By the time I got to HQ, the snow had melted and the weather had warmed. And I was worried. Jane Yellowrock had that effect on people.

***

I brought nothing in with me—no donuts, no coffeehouse coffee, no lunch. But I carried a lot of things that were worrying me, both personally and professionally, things that weighed on me, plucking at my mind and spirit like crows on a dead body. I pushed the personal stuff—the trees and Daddy looking so poorly—to the back of my mind, and mentally ordered andarranged the professional things so I could talk about them. Last, as I swiped my card at the top of the stairs, I pasted a business smile on my face. LaLa had told me it was patently false, but it was the only fake smile I had except a churchwoman smile, and I knew I had never been sweet enough to successfully fake that one.

I might have been up and about for hours, but it was still early and the lights were on energy-saving mode, so I went through and turned them on bright, before taking my one-day gobag to the shower. I dried my hair, gooped it up again, and changed clothes, happy about the mix-and-match possibilities of mostly black with touches of greens and pinks. I hung my wet clothing up to drip-dry in front of the heating vent, hoping the draft would take out the skirt’s wrinkles.

The grindylow appeared in the locker room, though the door didn’t open. I preferred to think she had found a way in through the ductwork rather than assume she could magically translocate. She sat on the counter at the sink and chittered at me, looking for all the world like a neon green kitten, but one with thumbs, retractable steel claws used to kill were-creatures, and eyes that saw too much. She ducked her head into my gobag like a ferret might, and pulled out my extra bra, holding it up to me. She chittered several times, repeating the sound, a sibilant followed by cracking noises, a bit like, “Shhhhh t-t-t-t-t. Meeoooooee.”

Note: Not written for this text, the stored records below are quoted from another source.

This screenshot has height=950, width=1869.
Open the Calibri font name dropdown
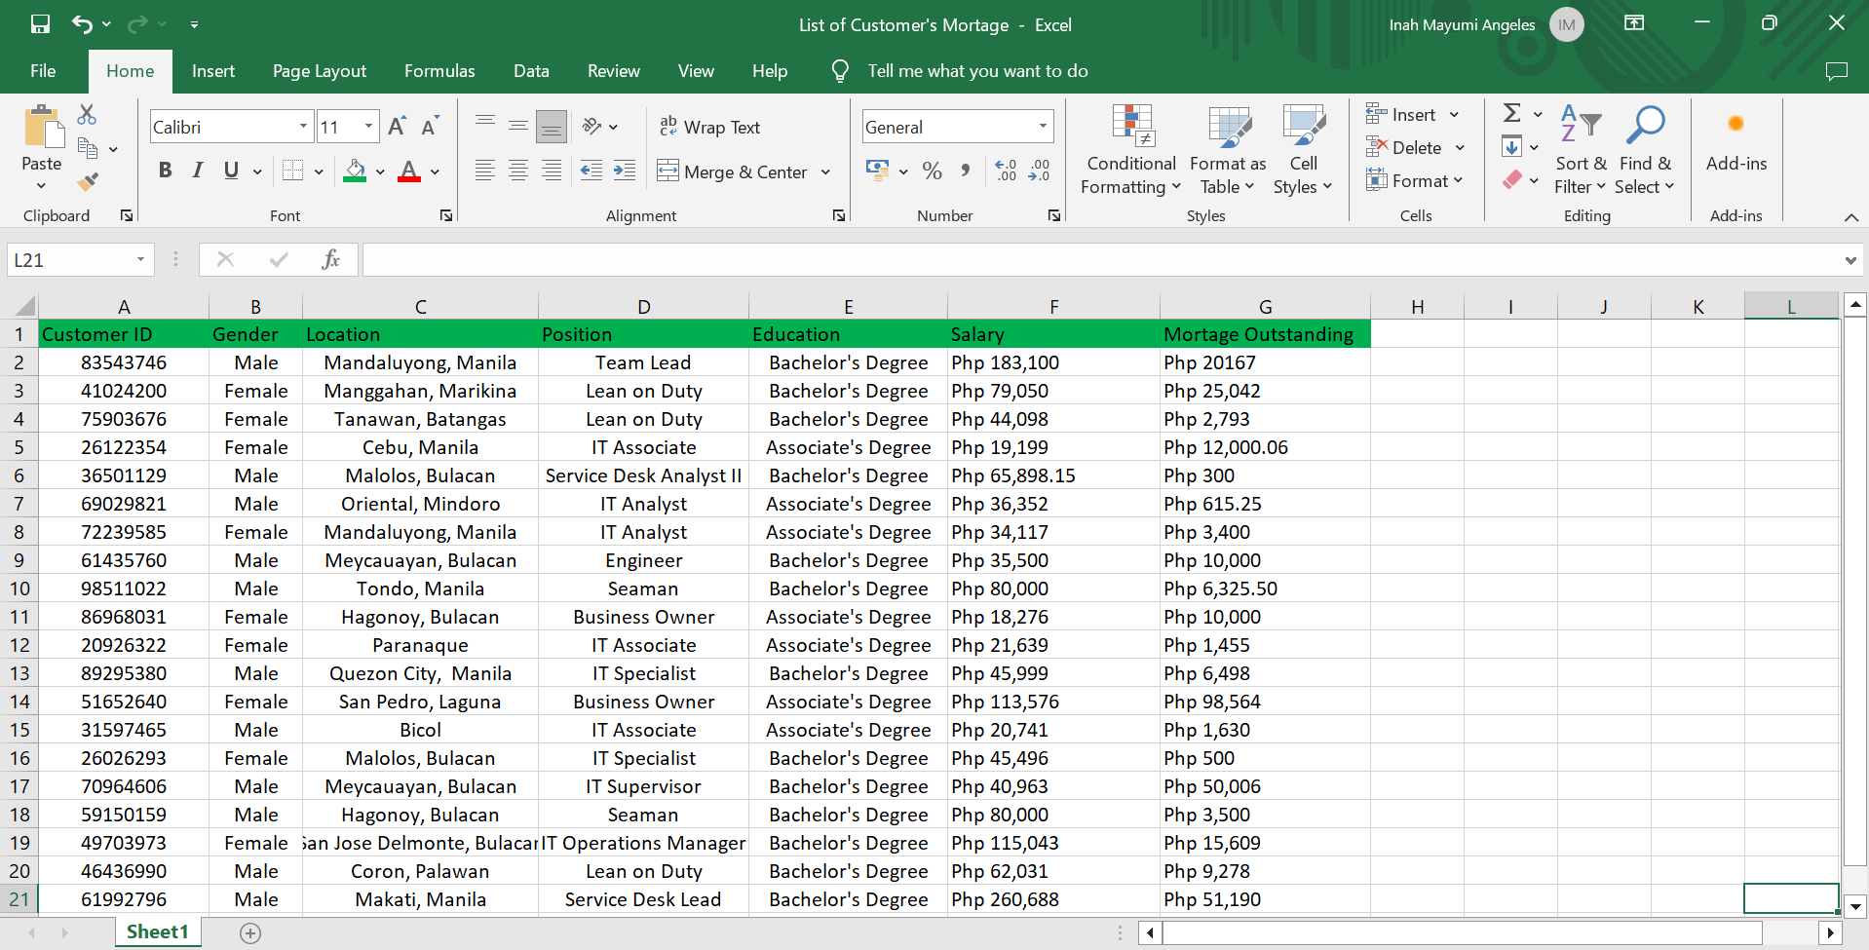tap(303, 127)
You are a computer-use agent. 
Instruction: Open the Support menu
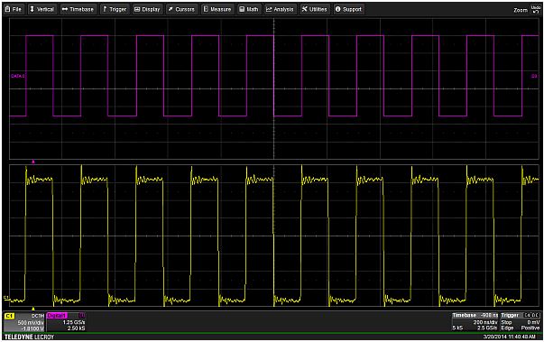click(348, 9)
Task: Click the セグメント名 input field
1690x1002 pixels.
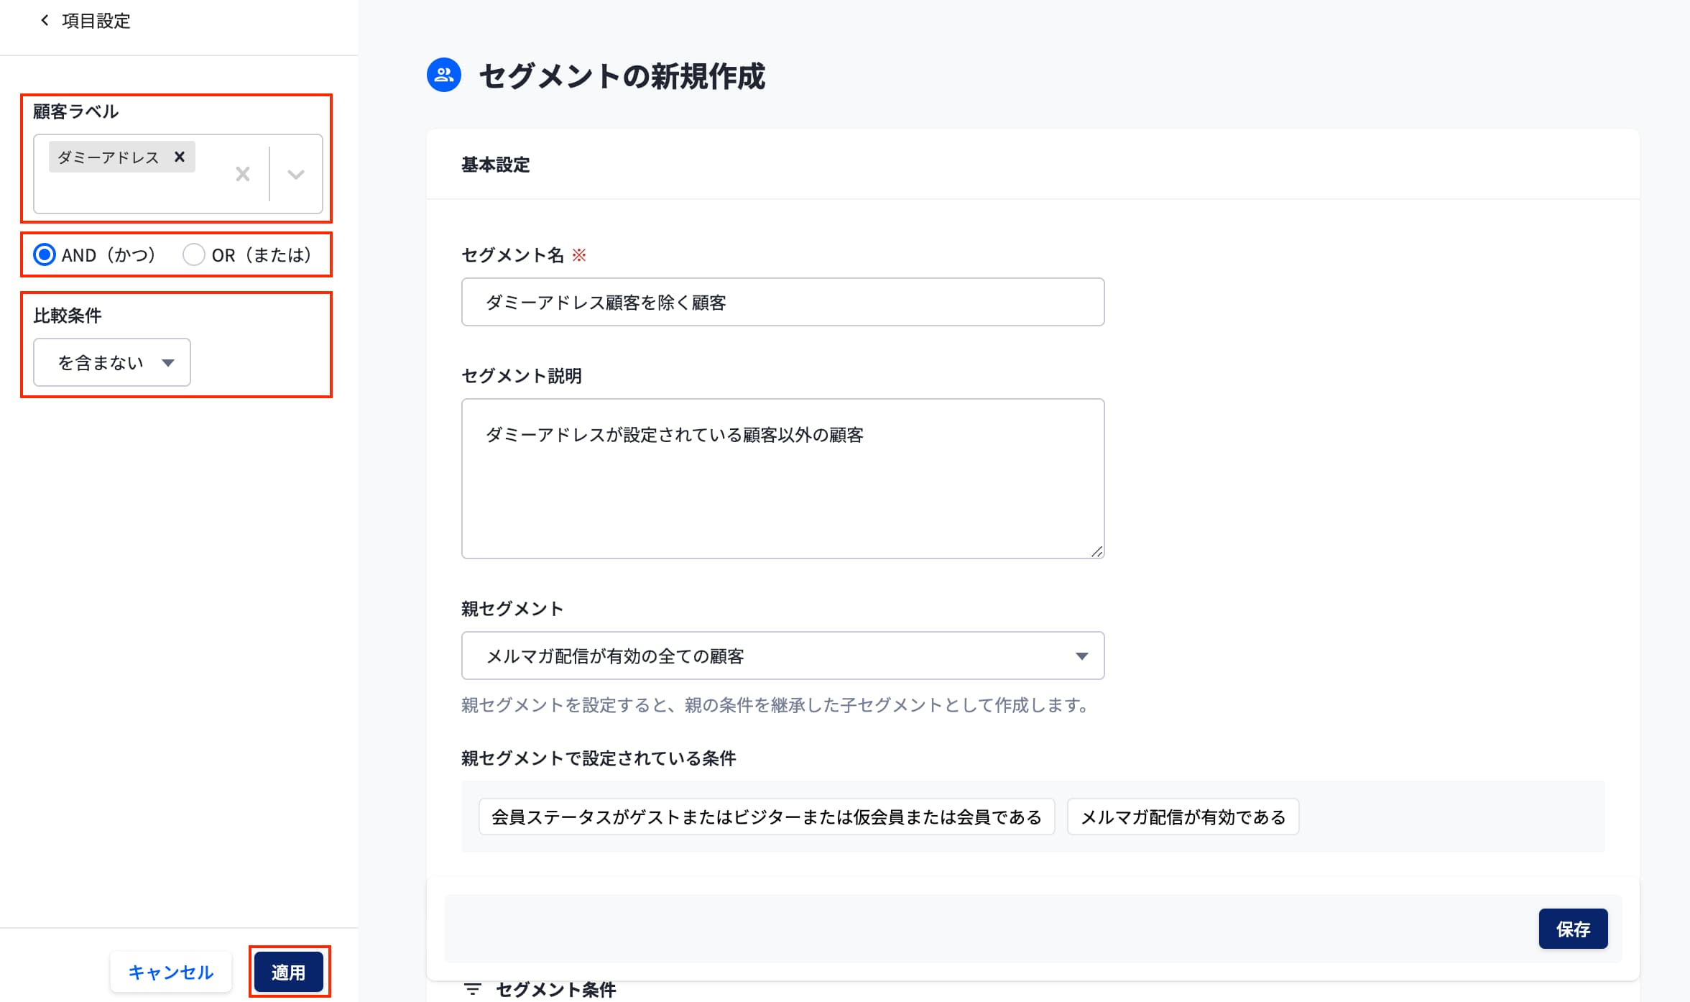Action: click(x=782, y=302)
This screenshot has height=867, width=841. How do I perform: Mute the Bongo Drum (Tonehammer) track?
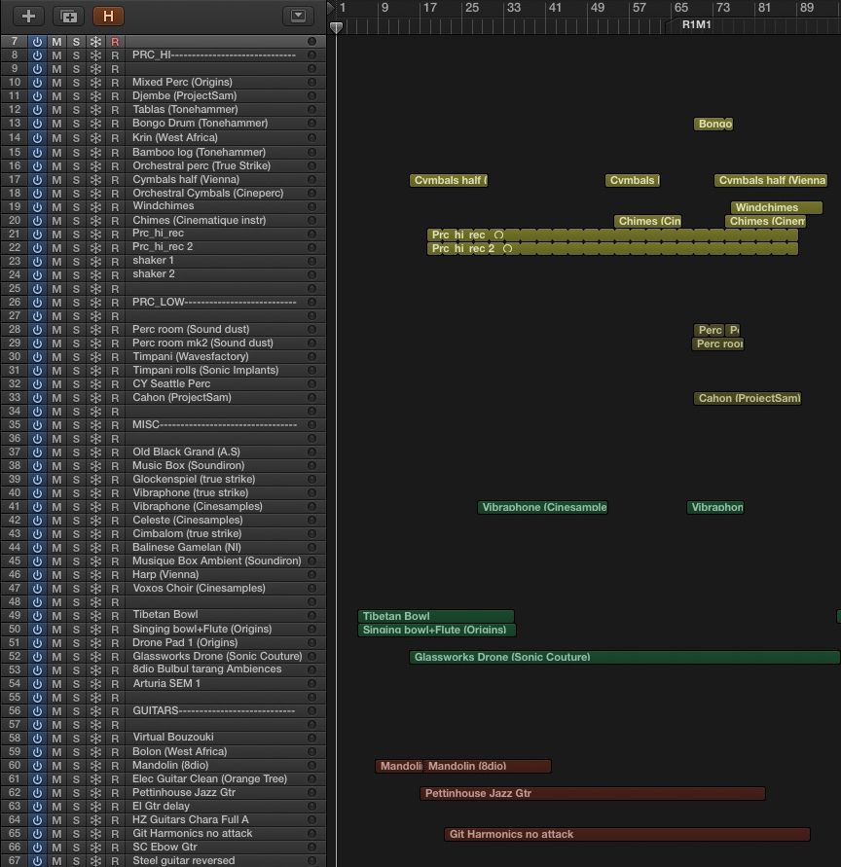pyautogui.click(x=56, y=124)

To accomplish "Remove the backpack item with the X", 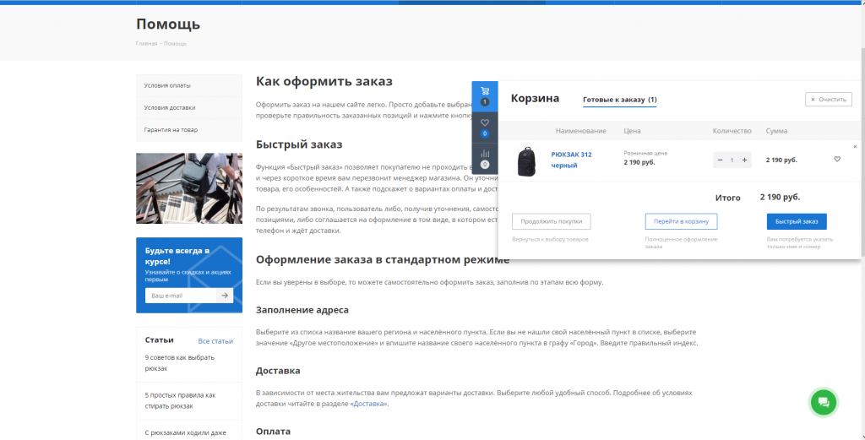I will [854, 146].
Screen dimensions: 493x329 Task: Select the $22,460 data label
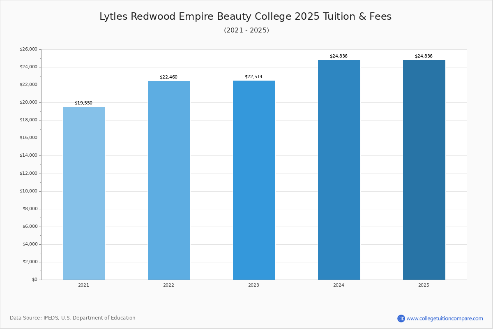point(168,77)
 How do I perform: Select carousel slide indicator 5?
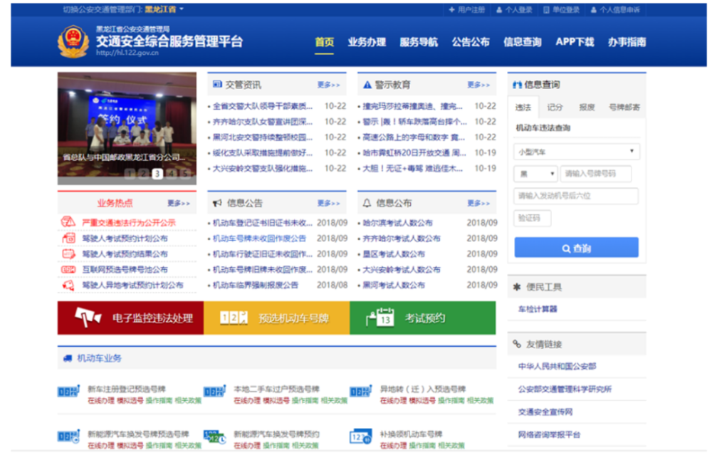[x=185, y=174]
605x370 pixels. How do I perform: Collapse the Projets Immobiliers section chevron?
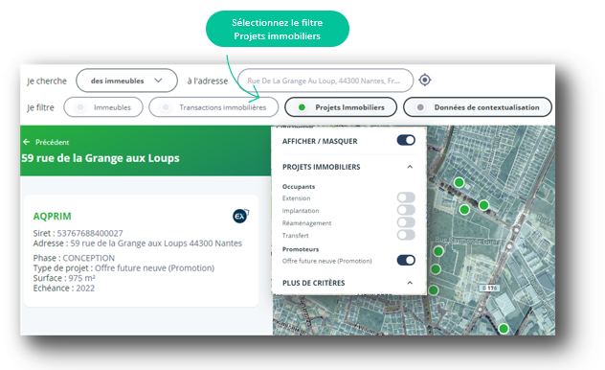click(x=410, y=167)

“I have no idea what you might be saying, you cute lil’ killing machine, other than talking about cow patties.”

She said, “Ssssssst-t-t-t-t,” followed by a sound like laughter before she dropped my bra onto the bench nearby and went back to trundling through my things. She held up a black tube, waving it in the air.

“Gimme that,” I said, snatching my lipstick away. “Mine,” I said, shaking it at her.

“Mmmmmmmeeeeeoooooo,” she said back, sounding like my cats last night, yodeling to get inside.

I put on lipstick and a bit of blush while Pea studied the buttons on the hair dryer, touching a heated piece of metal on the blower end and looking at her fingertip. “Come on. We’uns got work to do and reports to write.” Unexpectedly the grindy leaped from the counter to my shoulder. I froze for half a second and said, “You try to cut my throat and I’ll be mighty unhappywith you.” Pea made the strange laughter sound again and I opened the door.

I dropped my gobag off in my office cubicle and strapped on my service weapon’s shoulder harness, dropping Pea to the desk three times as I worked. I hadn’t gotten used to the feel of the harness straps on my back or the rigidity of the Kydex holster beneath my arm. I preferred a spine holster, but the shoulder holster was more regulation. I removed the mag, did a chamber check, and slid the loaded mag back into the weapon. Set the safety. Holstered it. I didn’t pull on a jacket, still feeling the hair dryer heat and wanting coffee. Pea leaped back to my shoulder.

Occam was in the break room when I entered, and the grindy pushed off, leaping from my shoulder all the way across the room to land on Occam’s. The force of the push shoved me back two steps. The leap was easily twelve feet. It wasn’t the first time the grindy had made me think that the laws of physics worked differently for her than for the rest of us.